UBEC trains 450 early childhood educators in Cross River

Eme Offiong, Calabar


Nigeria’s Universal Basic Education Commission, UBEC, has trained 450 early childhood educators and caregivers in Cross River State.

Dr. Stephen Odey, Chairman of the Cross River State Universal Education Board, said the training was flagged off with an advocacy workshop to sensitize Executive Secretaries, Supervisors, inspectors, and ECCDE teachers on the importance of ECCDE in the UBE programme.


Early Childhood Care Development Education, ECCDE, is an aspect of the Universal Basic Education, which was introduced in 1999 to increase children’s access to education and improve quality learning across Nigeria.
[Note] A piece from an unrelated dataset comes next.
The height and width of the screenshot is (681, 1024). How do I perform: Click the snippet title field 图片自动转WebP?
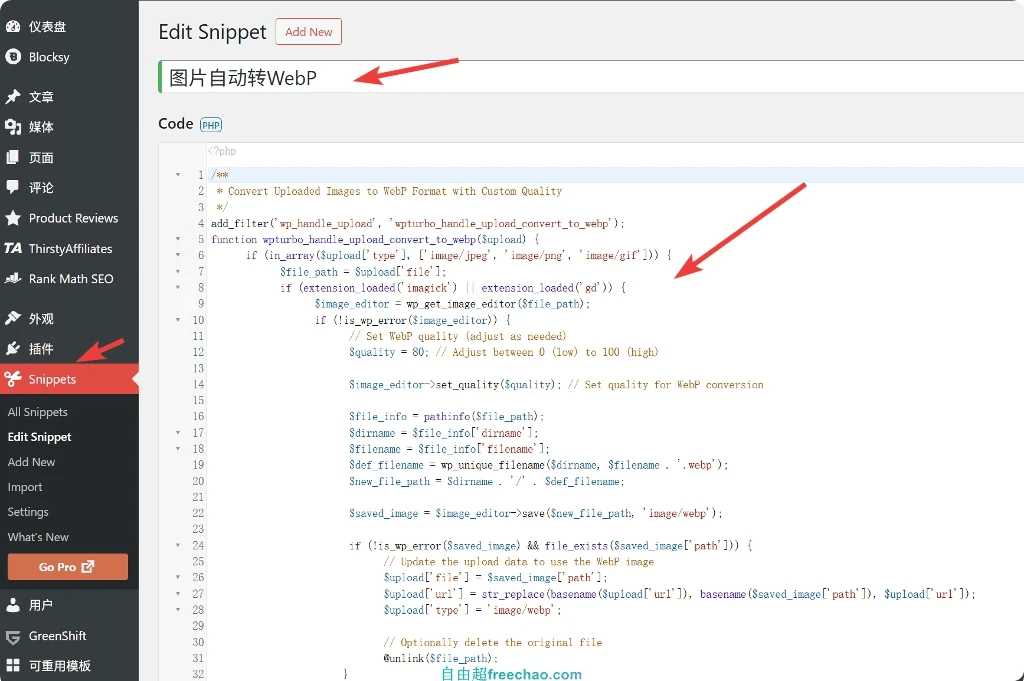(x=590, y=77)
Odey, who further said the training was for 12 days, disclosed that the team spent 4 days with 150 teachers in each of the three senatorial district in Cross River State, southern Nigeria.

He said: “I was overjoyed to have 450 teachers receive such training. Children under five are very impressionable and we need special educators and caregivers to enable these category of children develop.”

“This training was also necessary to improve on the standard of education in our State. We need our teachers to remain relevant and effective in the education sector. We know that the quality of pupils is dependent on the quality of teachers,” said Odey.


A Deputy Director at the Ministry of Education, Abuja, Mr. kalu Obasi said the advocacy workshop was held to sensitize policy makers and other stakeholders on the importance of ECCDE and highlight challenges of its implementation.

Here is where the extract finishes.